Le 1er juillet marque l'entrée en vigueur de plusieurs mesures, telles que des modifications concernant le congé de naissance et l'application de nouvelles taxes sur les petits colis. La Commission de régulation de l’énergie (CRE) annonce également une hausse significative du prix du gaz.
La CRE prévoit une augmentation de 7,4 % du prix du gaz, faisant passer le tarif de 152,86 €/MWh en juin à 164,21 €/MWh. Les ménages touchés, au nombre de 10,34 millions en France, verront leur facture augmenter en moyenne de 2,7 euros dès le mois de juillet, comme rapporté par le site de la CRE.
Nouveaux droits de douane sur les achats en dehors de l'UE
En outre, tout article d'une valeur inférieure à 150 euros expédié en tant que "petit colis" depuis des pays hors de l'Union européenne sera soumis à un droit de douane européen fixe de trois euros.

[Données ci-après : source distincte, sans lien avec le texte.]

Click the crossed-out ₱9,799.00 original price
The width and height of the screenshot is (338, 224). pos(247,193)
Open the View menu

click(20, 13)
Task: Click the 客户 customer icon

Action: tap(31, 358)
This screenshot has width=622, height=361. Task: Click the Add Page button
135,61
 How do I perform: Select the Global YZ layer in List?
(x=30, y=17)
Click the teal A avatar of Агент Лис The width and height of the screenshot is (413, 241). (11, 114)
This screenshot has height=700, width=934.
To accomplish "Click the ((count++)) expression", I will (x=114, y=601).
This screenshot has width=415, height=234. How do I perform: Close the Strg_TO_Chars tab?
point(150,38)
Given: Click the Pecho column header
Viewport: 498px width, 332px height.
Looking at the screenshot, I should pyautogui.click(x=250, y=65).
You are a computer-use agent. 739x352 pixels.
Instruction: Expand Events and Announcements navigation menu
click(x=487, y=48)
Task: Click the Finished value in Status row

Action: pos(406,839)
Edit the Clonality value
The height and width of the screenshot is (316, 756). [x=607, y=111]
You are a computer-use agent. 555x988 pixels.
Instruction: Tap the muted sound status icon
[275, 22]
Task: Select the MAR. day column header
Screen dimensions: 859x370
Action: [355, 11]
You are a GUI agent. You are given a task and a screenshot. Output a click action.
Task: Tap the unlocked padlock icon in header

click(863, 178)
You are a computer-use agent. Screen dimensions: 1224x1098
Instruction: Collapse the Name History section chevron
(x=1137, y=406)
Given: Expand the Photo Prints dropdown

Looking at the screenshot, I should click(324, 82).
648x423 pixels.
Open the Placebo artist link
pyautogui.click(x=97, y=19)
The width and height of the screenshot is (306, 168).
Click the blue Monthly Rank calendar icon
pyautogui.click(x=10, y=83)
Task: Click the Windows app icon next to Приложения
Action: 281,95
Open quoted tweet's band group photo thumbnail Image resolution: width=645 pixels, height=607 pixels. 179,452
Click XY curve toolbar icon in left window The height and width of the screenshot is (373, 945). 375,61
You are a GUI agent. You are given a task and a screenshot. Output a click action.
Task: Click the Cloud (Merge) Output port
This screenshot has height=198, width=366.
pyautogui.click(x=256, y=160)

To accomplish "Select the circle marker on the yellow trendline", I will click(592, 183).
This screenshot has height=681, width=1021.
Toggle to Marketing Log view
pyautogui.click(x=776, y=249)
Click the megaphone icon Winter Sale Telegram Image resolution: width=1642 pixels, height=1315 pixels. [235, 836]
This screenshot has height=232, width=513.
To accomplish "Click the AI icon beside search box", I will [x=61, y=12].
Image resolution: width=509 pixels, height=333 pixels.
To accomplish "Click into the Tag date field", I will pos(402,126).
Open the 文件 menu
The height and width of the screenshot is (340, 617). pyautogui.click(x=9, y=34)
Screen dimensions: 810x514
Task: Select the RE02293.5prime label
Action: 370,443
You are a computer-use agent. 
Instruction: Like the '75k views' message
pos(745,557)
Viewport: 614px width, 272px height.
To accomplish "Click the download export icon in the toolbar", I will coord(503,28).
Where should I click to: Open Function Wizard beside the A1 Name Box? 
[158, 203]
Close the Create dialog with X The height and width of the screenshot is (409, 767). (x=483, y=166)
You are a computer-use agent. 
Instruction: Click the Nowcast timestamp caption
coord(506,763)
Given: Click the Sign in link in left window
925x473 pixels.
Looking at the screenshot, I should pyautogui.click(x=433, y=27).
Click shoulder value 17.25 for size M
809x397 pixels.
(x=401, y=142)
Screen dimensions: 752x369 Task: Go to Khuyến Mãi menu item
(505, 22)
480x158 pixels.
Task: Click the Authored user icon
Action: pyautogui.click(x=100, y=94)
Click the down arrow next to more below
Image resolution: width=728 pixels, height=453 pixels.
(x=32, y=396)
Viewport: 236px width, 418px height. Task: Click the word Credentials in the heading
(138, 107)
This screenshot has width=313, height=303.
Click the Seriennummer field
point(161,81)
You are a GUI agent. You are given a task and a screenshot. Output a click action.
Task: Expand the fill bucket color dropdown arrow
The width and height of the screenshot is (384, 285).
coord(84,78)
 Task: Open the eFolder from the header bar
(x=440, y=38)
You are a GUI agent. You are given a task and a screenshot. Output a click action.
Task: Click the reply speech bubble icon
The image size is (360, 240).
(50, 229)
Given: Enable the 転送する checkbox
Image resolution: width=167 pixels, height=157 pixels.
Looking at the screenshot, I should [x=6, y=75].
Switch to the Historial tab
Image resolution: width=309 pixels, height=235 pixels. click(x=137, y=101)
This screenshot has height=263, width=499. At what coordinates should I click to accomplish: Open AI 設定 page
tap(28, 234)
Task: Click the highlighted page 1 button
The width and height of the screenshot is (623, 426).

Une plateforme communautaire devrait être mise en place d'ici 2028 pour faciliter ce processus, selon les informations du ministère des Finances.
Exonération des cotisations patronales pour les septuagénaires
Jusqu'à présent, les personnes de plus de 70 ans bénéficiaient d’une exonération des cotisations pour l’embauche d’une aide à domicile. Cette mesure sera désormais limitée aux aides pour les personnes âgées de 80 ans et plus, permettant à l'État d'économiser jusqu'à 100 millions d'euros, touchant environ 350 000 seniors, comme l’indique un rapport de l’INSEE.
Nouveau congé de naissance
La mise en place du nouveau "congé de naissance", qui fait partie du projet de financement de la Sécurité sociale pour 2026, entre également en vigueur. Tous les parents d'enfants nés depuis janvier dernier, y compris ceux adoptés, pourront bénéficier d’un congé de un à deux mois, avec une notification à l'employeur un mois à l'avance. Le premier mois sera rémunéré à 70 % du salaire (plafonné à 4 005 euros), et le second à 60 %.
Retour du leasing social
Enfin, le 16 juillet, le programme de "leasing social" sera relancé, permettant à 50 000 ménages modestes gagnant moins de 2 200 euros de louer un véhicule électrique pour une durée minimale de trois ans. Les ménages ne paieront entre 100 et 200 euros par mois, grâce à une subvention d'État atteignant 7 000 euros par véhicule, comme annoncé par le gouvernement.